I actually posted this on my other blog first, I Love Sweet Treats, but I am so excited how my first turkey turned out so I had to post it over on this blog as well. I know my other blog does not sound very Weight Watchers friendly (it isn't), which is why I have two sites. Because I still like to cook the not so healthy things every once in awhile for company or a cheat day. I have been trying to revamp some of the recipes to lower cal and fat recipes which is why some of my recipes are on both sites. Anyways, I got this from good ole' Emeril...
This was my first turkey I ever made and I have to say that it came out really good considering I am not a big fan of turkey. I was searching for the perfect turkey recipe and came across Emeril's turkey brine recipe from the Food Network. Oh my goodness! The turkey was very moist even after I overcooked it. The reason behind the overcooking is because my parents have had a really bad and long history of not cooking their turkey completely so we always had to throw it away and eat the other main dish which was a brown sugar pinapple glazed ham. It looked cooked and my parents cooked it longer than the stated time, but I am not sure what happened. It was probably due to the commercial type roasting pan my mother said she had to have. The problem with the pan was that it was so thick. I ditched that commercial roasting pan and used one of those foil disposable throw away roasting pans, which worked out great for me. I also cooked the turkey over the amount stated as well and with the recommendation from my father - I cooked it until the thermometer reached 185 degrees which is 20 degrees over the amount Emeril states! Otherwise no one would touch the turkey because of what happened in the past. Through all that cooking, the turkey survived and was still juicy and tender. Imagine that. I soaked the turkey in a cooler overnight and put ice cubes in gallon size bags inside of the cooler to keep the turkey cold. If the ice melted, it would not dilute the brine solution. I made about 5 of these bags and placed them around the turkey. The original recipe states to use 2 gallons of water to make the brine mixture, but I have seen quite a few recipes use 1 gallon of water and 1 gallon of vegetable broth, so this is what I used. Use whichever method you prefer but I personally like the added extra flavor of the vegetable broth. The turkey was very flavorful and I think I just found my perfect recipe the first try! So now I am nomintated for being responsible for making the turkey. Fine by me as long as I have Emeril.

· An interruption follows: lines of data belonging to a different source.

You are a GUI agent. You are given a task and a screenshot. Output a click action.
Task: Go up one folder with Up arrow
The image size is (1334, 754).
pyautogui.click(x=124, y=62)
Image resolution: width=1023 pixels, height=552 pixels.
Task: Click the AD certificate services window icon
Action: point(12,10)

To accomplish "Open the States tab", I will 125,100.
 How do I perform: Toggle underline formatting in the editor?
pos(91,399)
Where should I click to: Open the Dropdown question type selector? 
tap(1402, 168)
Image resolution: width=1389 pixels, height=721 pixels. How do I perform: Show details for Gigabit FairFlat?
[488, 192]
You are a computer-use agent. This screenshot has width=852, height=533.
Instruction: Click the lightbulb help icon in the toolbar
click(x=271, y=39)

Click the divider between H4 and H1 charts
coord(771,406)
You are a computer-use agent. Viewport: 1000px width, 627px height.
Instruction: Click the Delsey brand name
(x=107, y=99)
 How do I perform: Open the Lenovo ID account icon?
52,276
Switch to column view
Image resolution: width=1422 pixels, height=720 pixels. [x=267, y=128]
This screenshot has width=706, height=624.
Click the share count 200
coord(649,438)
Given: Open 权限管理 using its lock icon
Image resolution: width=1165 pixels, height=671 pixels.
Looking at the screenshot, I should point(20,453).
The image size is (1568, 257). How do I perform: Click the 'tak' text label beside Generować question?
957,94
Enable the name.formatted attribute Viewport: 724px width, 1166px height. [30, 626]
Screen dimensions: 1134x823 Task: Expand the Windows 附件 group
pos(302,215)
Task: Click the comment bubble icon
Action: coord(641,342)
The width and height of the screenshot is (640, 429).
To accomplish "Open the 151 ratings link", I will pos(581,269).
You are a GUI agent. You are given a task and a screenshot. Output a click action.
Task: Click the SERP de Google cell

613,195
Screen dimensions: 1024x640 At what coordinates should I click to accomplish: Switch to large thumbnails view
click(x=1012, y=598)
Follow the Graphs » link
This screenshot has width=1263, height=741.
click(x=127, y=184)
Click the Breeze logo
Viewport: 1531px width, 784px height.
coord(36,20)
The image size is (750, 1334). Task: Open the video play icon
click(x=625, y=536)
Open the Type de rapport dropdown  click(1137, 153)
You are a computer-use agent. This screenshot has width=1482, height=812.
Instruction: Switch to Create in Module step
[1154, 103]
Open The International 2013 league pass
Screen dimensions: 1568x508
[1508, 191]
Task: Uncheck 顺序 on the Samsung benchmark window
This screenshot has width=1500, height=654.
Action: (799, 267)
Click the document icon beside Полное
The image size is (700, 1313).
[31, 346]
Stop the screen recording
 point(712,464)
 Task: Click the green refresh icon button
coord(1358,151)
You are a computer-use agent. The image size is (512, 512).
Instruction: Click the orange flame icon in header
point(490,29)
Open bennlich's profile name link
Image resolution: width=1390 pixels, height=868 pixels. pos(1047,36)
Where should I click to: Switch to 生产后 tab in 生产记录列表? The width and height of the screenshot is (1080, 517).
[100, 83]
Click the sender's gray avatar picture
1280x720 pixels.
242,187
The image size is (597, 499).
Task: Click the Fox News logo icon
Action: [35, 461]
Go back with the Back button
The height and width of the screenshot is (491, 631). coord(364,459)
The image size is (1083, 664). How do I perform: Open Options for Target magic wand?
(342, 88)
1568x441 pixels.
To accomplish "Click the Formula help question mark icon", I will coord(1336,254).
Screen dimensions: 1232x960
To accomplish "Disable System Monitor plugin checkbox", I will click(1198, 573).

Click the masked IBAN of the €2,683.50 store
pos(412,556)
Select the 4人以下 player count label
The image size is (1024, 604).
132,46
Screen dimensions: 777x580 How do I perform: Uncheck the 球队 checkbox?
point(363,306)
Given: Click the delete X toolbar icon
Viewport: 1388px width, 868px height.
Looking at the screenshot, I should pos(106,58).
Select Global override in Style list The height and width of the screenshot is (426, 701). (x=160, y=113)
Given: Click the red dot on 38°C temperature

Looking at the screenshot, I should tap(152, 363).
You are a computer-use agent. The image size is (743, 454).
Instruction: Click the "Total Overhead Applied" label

Emeril's Brined and Roasted Turkey

1 (10 to 12-pound) turkey
Brine, recipe follows
4 tablespoons unsalted butter at room temperature
1 large yellow onion, cut into 8ths
1 large orange, cut into 8ths
1 stalk celery, cut into 1-inch pieces
1 large carrot, cut into 1-inch pieces
2 bay leaves
2 sprigs thyme
1 1/2 to 2 cups chicken or turkey stock, for basting

Remove the neck, giblets, and liver from the cavity of the turkey and reserve for the gravy. Rinse the turkey inside and out under cold running water.
Soak the turkey in the brine, covered and refrigerated, for at least 4 hours and up to 24 hours.
Preheat the oven to 325 degrees F.
Remove the turkey from the brine and rinse well under cold running water. Pat dry with paper towels, inside and out. Place breast side down in a large, heavy roasting pan, and rub on all sides with the butter. Season lightly inside and out with salt and pepper. Stuff the turkey with the onion, orange, celery, carrot, bay leaves, and thyme. Loosely tie the drumsticks together with kitchen string.

Roast the turkey, uncovered, breast side down for 1 hour. Remove from the oven, turn, and baste with 1/2 cup stock. Continue roasting with the breast side up until an instant-read meat thermometer registers 165 degrees F when inserted into the largest section of thigh (avoiding the bone), about 2 3/4 to 3 hours total cooking time. Baste the turkey once every hour with 1/2 to 3/4 cup chicken or turkey stock.

Remove from the oven and place on a platter. Tent with aluminum foil and let rest for 20 minutes before carving.

1 cup kosher salt
1 cup brown sugar
2 oranges, quartered
2 lemons, quartered
6 sprigs thyme
4 sprigs rosemary
1 gallon vegetable broth

To make the brining solution, dissolve the salt and sugar in 1 gallon of cold water and 1 gallon of vegetable in a non-reactive container (such as a clean bucket or large stockpot, or a clean, heavy-duty, plastic garbage bag.) Add the oranges, lemons, thyme, and rosemary.

Note: if you have a big turkey and need more brine than this, use 1/2 cup salt and 1/2 cup brown sugar for every gallon of water.